Ponoka sends much less waste to landfill

In just several months of operation, the new waste management program has helped reduce garbage going to the dump by just over 50 per cent.

In just several months of being in operation, the new waste management program has helped reduce garbage going to the dump by just over 50 per cent.

That was one of the key details passed out Wednesday, April 27 during the Town of Ponoka’s update on the program. CAO Albert Flootman told attendees in an open house at Kinsmen community centre that from October to December last year the town collected 86,000 kgs of landfill waste while from January to March 42,000 kgs were picked up. “These are numbers worth celebrating.”

He said that while there are some concerns about the smell of garbage during the summer months with a bi-weekly pickup, the intention is to encourage recycling. First and foremost for the town is being a good steward of the land.

Landfills are also expensive to operate. Flootman said a landfill is highly engineered and takes planning and development before being approved. In some cases, getting approval can be problematic as the province is pushing for a more sustainable program.

While some residents have raised concerns that garbage collection costs $6 more per month and is being reduced to bi-weekly pickups, Flootman said two other streams of collection have been added to the program: recycling and yard waste.

“Before the program, we estimate that Ponoka was diverting 90 per cent of our waste to the landfill,” explained Flootman.

Considering the province’s mandate to divert 80 per cent of waste away from the landfill, the town needed to act and make changes, he said.

Had the town continued with the same waste management program, a contract update would have been required, which would have added $8 per month to the program and no recycling.
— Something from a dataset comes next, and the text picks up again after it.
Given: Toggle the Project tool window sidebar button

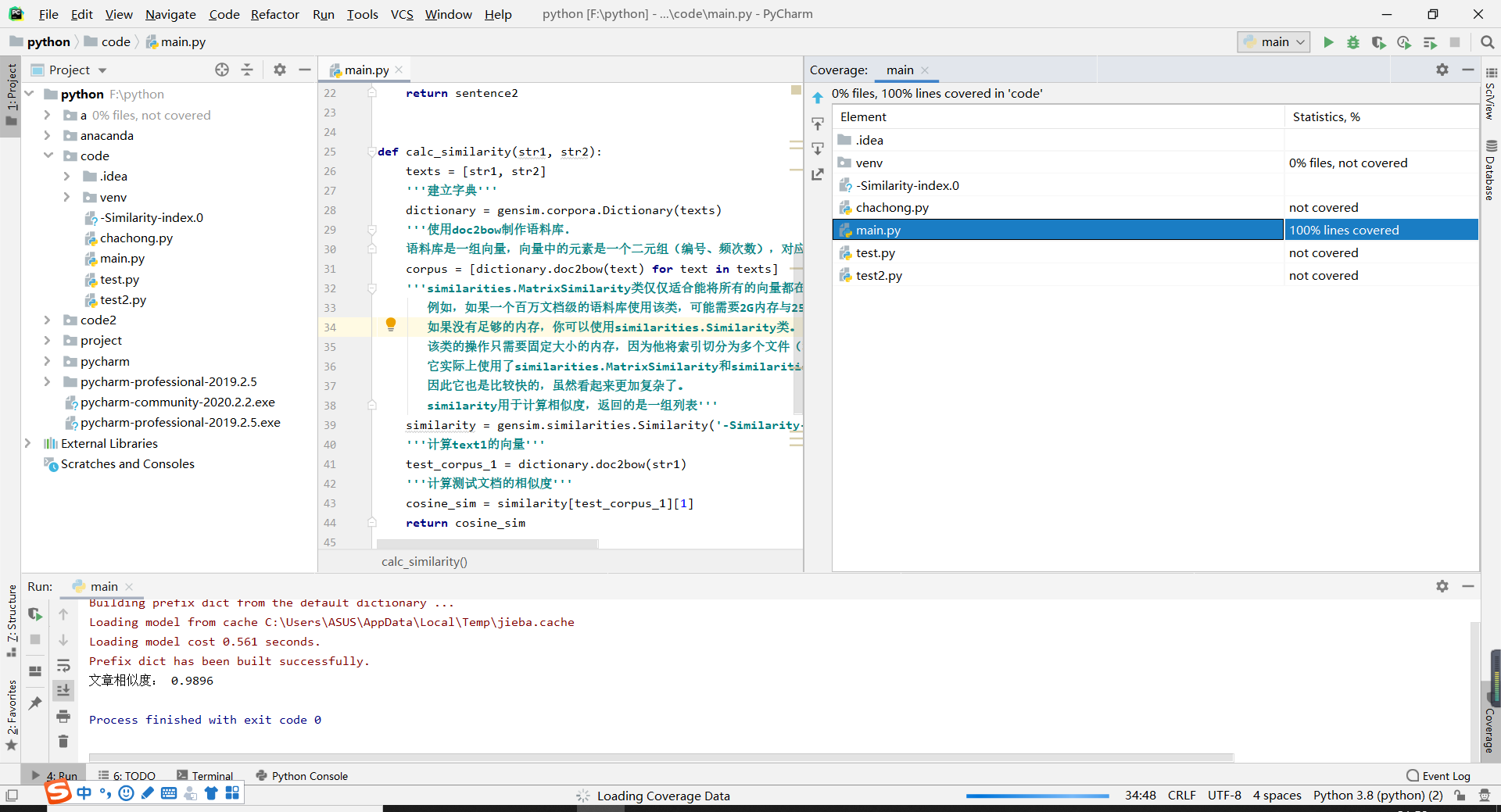Looking at the screenshot, I should 11,94.
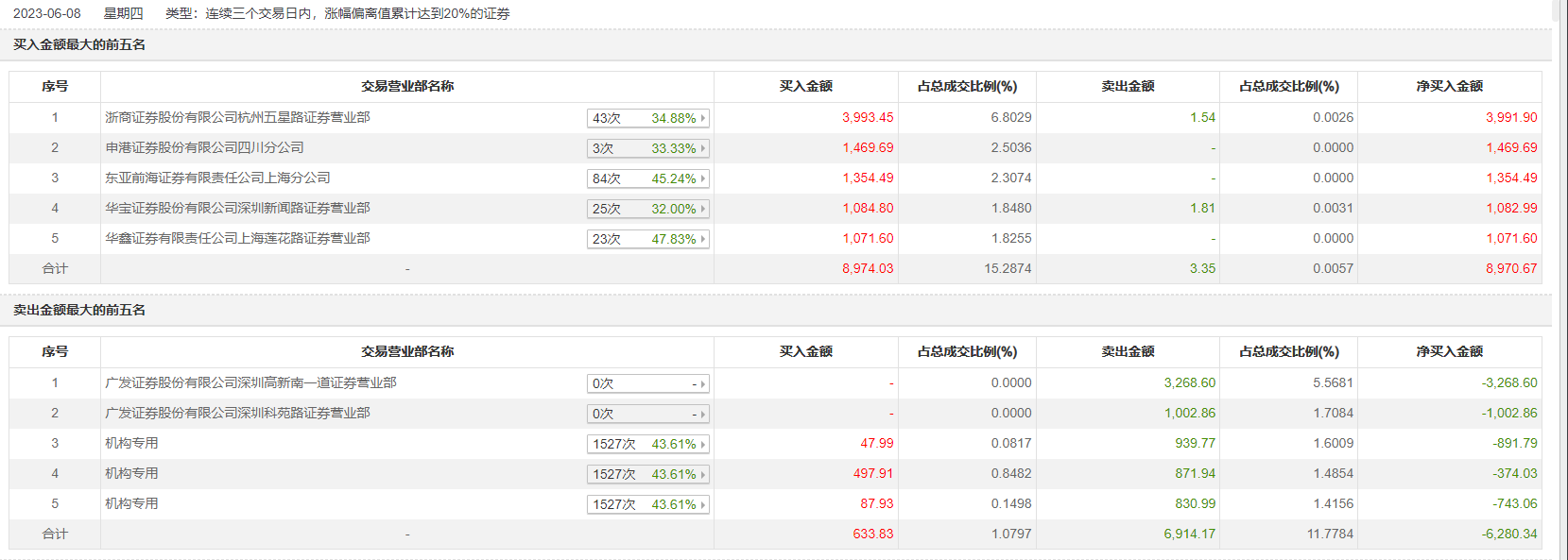Open 1527次 dropdown in the -743.06 row
This screenshot has height=560, width=1568.
(703, 504)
As for the yard waste, this also helps reduce the amount of composte going to the landfill. The greens bins in the town are where residents can put their yard waste. Collections for yard waste have already started with collections occurring weekly until October 31. Residents can also take their bins to the town transfer site if they desire.

Flootman told residents that the program is in its early months of operation and planners hope to have further statistics annually that will help clarify the amount of waste being diverted.

The evening concluded with a presentation by the Recycling Council of Alberta followed by one-on-one questions from residents to planners.